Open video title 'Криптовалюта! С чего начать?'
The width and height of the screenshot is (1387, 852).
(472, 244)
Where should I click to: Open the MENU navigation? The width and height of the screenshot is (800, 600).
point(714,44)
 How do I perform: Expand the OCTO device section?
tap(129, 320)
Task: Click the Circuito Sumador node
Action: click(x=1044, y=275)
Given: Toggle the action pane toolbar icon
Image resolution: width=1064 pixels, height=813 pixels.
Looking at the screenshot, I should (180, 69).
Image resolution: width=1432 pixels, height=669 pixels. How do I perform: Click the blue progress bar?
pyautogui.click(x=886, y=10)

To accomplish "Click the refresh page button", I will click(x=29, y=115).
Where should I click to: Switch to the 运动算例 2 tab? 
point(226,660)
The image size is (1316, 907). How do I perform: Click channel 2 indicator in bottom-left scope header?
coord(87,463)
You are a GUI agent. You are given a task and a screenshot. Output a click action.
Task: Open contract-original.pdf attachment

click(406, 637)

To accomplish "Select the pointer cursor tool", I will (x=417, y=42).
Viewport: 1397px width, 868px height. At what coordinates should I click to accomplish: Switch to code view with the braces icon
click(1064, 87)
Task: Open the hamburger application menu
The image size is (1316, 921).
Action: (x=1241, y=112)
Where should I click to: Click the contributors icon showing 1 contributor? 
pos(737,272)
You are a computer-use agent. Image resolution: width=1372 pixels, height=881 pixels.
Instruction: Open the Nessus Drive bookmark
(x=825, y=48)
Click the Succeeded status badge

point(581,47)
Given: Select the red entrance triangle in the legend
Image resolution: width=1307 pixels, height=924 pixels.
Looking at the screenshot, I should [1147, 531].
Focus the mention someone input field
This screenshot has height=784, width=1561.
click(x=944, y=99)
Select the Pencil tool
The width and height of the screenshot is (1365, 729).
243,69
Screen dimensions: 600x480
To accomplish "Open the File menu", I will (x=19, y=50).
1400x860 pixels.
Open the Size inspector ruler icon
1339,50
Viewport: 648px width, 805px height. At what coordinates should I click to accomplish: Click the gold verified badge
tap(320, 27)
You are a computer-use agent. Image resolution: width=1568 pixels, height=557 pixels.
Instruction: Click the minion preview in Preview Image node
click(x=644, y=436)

= = = =

→ What the task requires: Copy the records above, from the line with "Viewport: 648px width, 805px" through the end of the records, keeping every line including the requests. In the answers, shift every coordinate by adding 84 to it.

→ Answer for this exercise:
Viewport: 648px width, 805px height. At what coordinates should I click to accomplish: Click the gold verified badge
tap(404, 111)
You are a computer-use agent. Image resolution: width=1568 pixels, height=557 pixels.
Instruction: Click the minion preview in Preview Image node
click(x=728, y=520)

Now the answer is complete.